BEGIN Source records
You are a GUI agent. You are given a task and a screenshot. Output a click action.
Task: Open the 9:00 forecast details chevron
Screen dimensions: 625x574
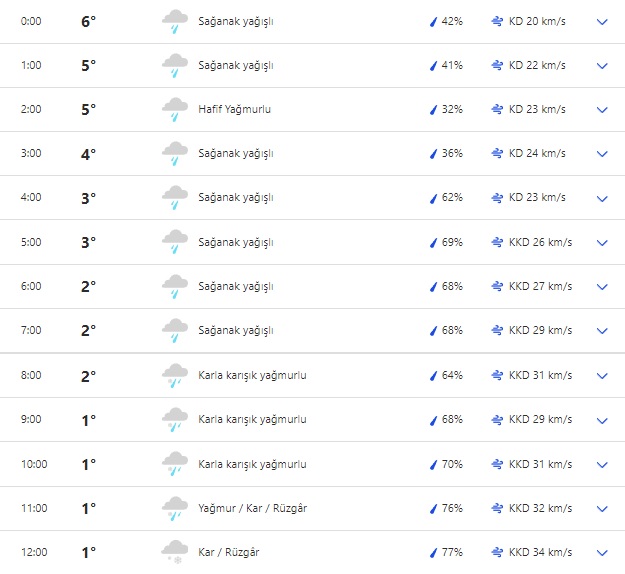[x=602, y=420]
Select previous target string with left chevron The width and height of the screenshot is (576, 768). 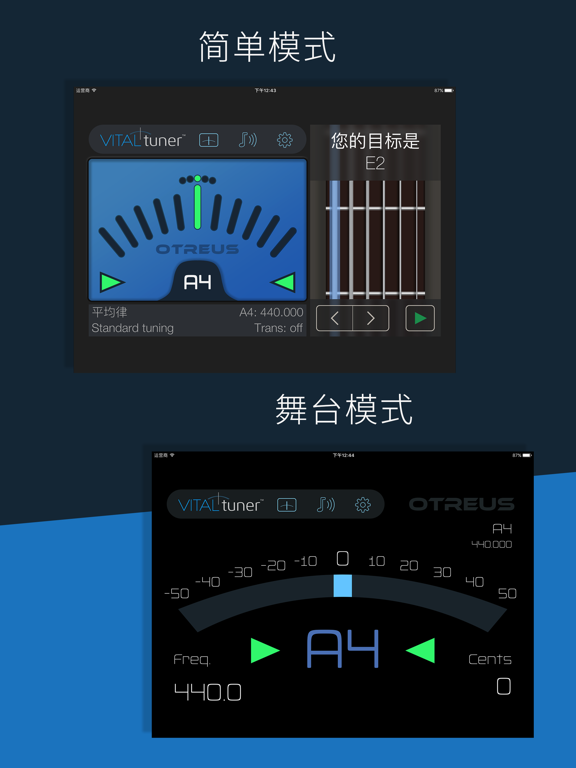pyautogui.click(x=335, y=318)
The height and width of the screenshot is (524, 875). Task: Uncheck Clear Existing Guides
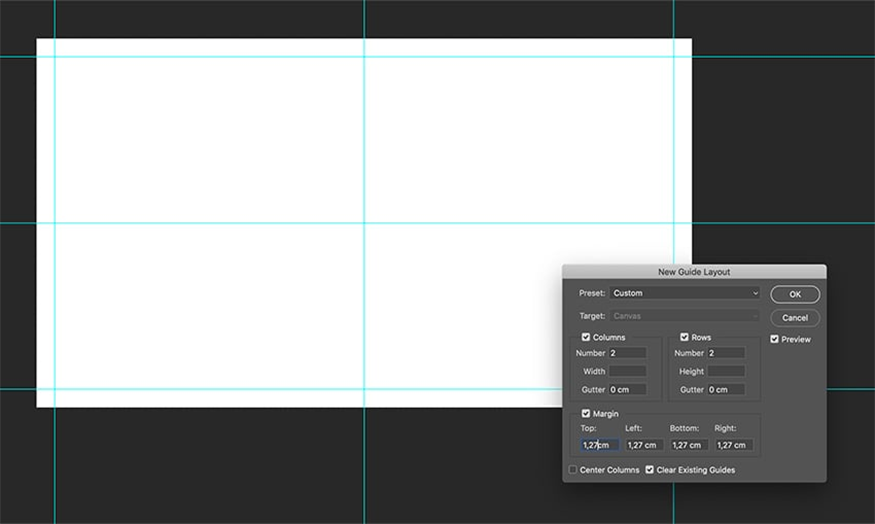pyautogui.click(x=650, y=470)
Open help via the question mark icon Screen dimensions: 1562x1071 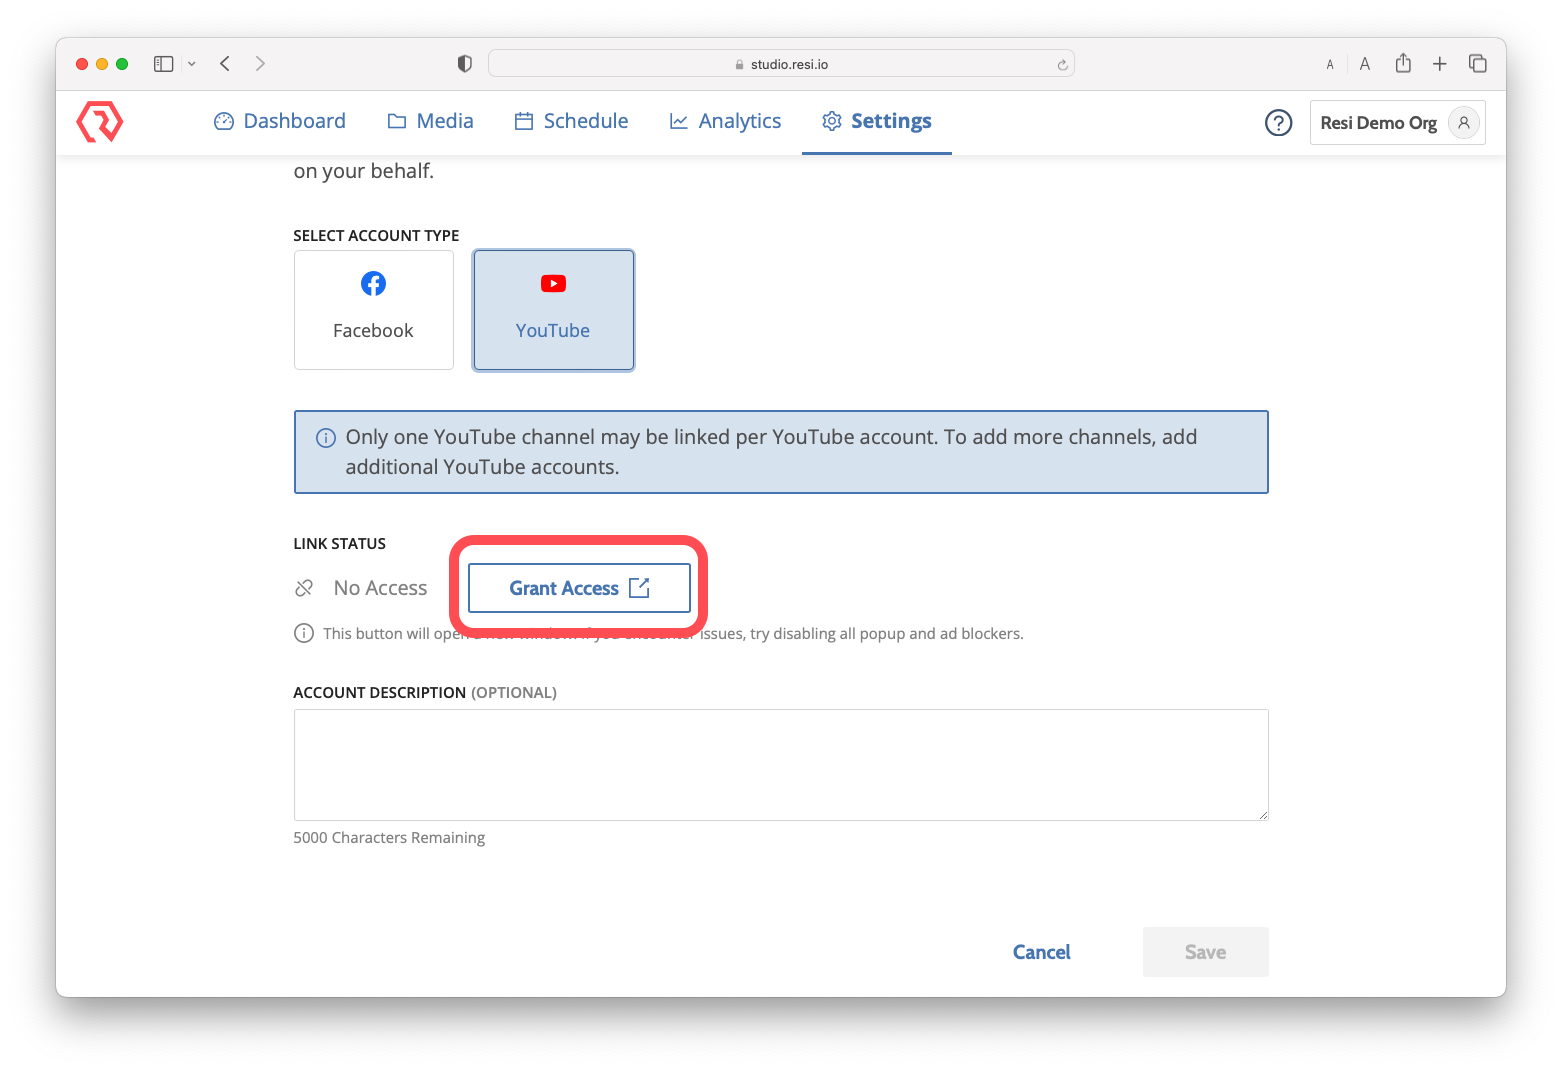(x=1278, y=122)
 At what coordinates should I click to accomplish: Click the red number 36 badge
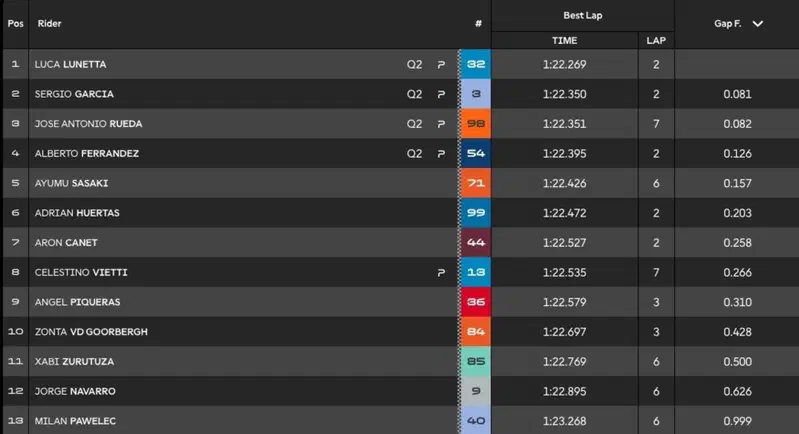tap(475, 302)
END Source records
Problem statement:
Leaving the pictures out, set down exactly the lines from the one with "At what coordinates" through the end of the records.

Task response:
 At what coordinates should I click to accomplish: Click the red number 36 badge
tap(475, 302)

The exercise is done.